U.S. lawmakers face increasing difficulty defending the NASA budget, which should be growing, not shrinking. The media enthusiasm for so-called commercial space companies is making it more and more difficult for NASA to stay in the space launch business.

Commercial space industry lobbyists Robert Walker and Charles Miller recently wrote an opinion piece calling on President Barack Obama to cancel America’s planned exploration-class launch vehicle, the Space Launch System (SLS), aimed at restoring our nation’s ability to send astronauts beyond Earth orbit for the first time in over 40 years. “Just as the government does not design or build automobiles, ships, trains or airplanes,” they said, “NASA should not be designing, building or launching rockets to go to low Earth orbit.”

They must have forgotten that it was the individuals and companies who invented automobiles, ships, trains and airplanes who then went on to design and build them. It was government agencies and the military that created, designed, built and launched rockets.

NASA is a civil space agency, and it has been encouraging the commercial use of space for the last 30 years. If NASA had not been designing, building and launching rockets into low Earth orbit for the last 50 years, private industry today would not be attempting to commercialize what was, until recently, the unknown frontier of space exploration.

While private enterprise is one of our nation’s greatest assets in virtually all fields of endeavor, private investment in private industry can be justified only when a private (nongovernmental) investor can make a reasonable return on his investment in a reasonable period of time. The exploration of space is still too risky and too costly for any truly commercial venture. “Commercial space companies” never would have gotten us to the Moon.

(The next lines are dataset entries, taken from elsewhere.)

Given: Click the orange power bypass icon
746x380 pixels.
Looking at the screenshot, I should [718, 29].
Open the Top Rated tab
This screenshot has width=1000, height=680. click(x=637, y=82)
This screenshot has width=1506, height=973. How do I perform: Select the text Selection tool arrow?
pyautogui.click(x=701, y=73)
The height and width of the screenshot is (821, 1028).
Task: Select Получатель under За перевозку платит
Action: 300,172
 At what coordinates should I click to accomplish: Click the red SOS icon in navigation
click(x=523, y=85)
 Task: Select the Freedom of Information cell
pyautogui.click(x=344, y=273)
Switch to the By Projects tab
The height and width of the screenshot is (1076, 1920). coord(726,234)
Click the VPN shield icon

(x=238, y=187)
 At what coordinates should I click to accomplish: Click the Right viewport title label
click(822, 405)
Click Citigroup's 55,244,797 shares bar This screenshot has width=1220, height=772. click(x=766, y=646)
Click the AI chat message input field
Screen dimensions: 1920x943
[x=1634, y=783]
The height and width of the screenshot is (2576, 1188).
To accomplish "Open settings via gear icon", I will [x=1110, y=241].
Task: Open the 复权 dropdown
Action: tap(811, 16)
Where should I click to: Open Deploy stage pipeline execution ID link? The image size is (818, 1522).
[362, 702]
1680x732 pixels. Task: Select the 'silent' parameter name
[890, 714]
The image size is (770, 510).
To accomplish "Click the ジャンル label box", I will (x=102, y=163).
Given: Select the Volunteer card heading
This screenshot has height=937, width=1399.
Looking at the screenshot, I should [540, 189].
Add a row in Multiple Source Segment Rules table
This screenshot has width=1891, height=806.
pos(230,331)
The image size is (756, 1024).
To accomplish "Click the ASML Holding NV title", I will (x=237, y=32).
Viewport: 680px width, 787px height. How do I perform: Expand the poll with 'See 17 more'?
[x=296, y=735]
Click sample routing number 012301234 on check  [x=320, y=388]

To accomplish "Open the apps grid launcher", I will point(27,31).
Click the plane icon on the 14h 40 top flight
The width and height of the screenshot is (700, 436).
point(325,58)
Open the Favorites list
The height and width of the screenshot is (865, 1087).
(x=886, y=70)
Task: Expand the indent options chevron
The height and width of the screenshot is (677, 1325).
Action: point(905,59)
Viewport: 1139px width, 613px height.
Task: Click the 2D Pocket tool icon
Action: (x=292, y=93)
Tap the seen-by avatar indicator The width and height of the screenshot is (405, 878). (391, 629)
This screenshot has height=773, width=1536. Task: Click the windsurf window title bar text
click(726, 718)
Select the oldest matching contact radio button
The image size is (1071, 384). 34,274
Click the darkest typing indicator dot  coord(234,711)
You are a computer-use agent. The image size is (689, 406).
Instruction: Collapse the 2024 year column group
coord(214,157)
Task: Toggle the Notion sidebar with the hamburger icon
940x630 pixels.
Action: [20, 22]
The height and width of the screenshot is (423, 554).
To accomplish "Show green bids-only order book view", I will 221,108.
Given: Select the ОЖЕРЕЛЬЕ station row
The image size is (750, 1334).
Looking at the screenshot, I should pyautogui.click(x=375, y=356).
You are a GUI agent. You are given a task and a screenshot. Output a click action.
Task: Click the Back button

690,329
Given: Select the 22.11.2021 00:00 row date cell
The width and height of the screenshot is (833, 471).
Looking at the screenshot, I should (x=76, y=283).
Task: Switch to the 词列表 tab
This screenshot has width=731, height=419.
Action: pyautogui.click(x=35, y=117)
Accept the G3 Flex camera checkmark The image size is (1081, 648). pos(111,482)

Because of the tremendous cost and very distant economic returns, if ever, space exploration will never be performed by commercial companies. NASA was motivated by noncommercial objectives to explore the new frontier, which enabled the agency to develop the technology being utilized in today’s commercial space community. These companies are not yet truly commercial, being mostly funded by government grants and contracts — contracts that differ from those of the private companies that built most of the NASA hardware over the years. “Commercial space companies” today are selling services based on techniques perfected by NASA over 40 years ago, and without government contracts they would not be making it.

As the technology developed by NASA has moved slowly into the commercial world, the returns have been tremendous. Now lobbyists for today’s commercial space community are trying to get NASA out of the space launch business, which they see as competition. Everyone knows that NASA is no longer in the business of building rockets to go to Earth orbit; it is focused on moving us out into the solar system.

Nothing in the world is even remotely comparable to NASA’s Space Launch System, which is designed to explore beyond Earth orbit. The SLS program has been under great funding pressure. When President Obama proposed canceling NASA’s programs to build government-designed rockets in 2010, it was not just to encourage the private sector. It was to get NASA out of the human space exploration business. Now, the president may be planning — perhaps as early as this year — to kill the Space Launch System. Efforts to make changes at NASA should not be to move the agency out of the space exploration business; they should be to reduce the internal bureaucracy and get NASA out of all those activities it has evolved into that are not essential to space exploration.

As the most powerful launch vehicle ever to fly, the Space Launch System will enable missions beyond the capabilities of other rockets, such as sending astronauts into lunar orbit, speeding large robotic probes through the outer solar system and ultimately launching the missions that will finally allow human beings to take their first steps on Mars.

We need to continue expanding our frontiers and developing the necessary technology, which private industry can exploit to generate returns in the future. While private industry may not be able to afford to explore our space frontier, commercial rocket companies can utilize and exploit technology much more efficiently than government agencies. As commercial companies move closer to that capability, NASA must expand on its pathfinder role, blazing a new trail and extending humanity’s territory beyond the near-Earth orbit to which we’re currently limited. The Space Launch System will pursue objectives that private industry cannot, making the vital investments for which there is not a viable business model for commercial exploitation.

Unless we are content with a space program that only repeats what NASA accomplished years ago, we must invest in programs like the Space Launch System to blaze new trails into our solar system. For America to continue to lead the way in space exploration, we need to move out the space frontier, opening up new worlds of economic opportunity. Exploration of the space frontier requires breakthroughs in technology that give birth to commercialization.

It’s up to NASA — not “commercial space companies.” NASA’s motto should be, quite simply, “We Explore Space.” The Space Launch System is a rocket that will make those journeys to our space frontier possible.

 

Walter Cunningham is an Apollo 7 astronaut, a |venture capitalist and the author of “The All-American Boys.”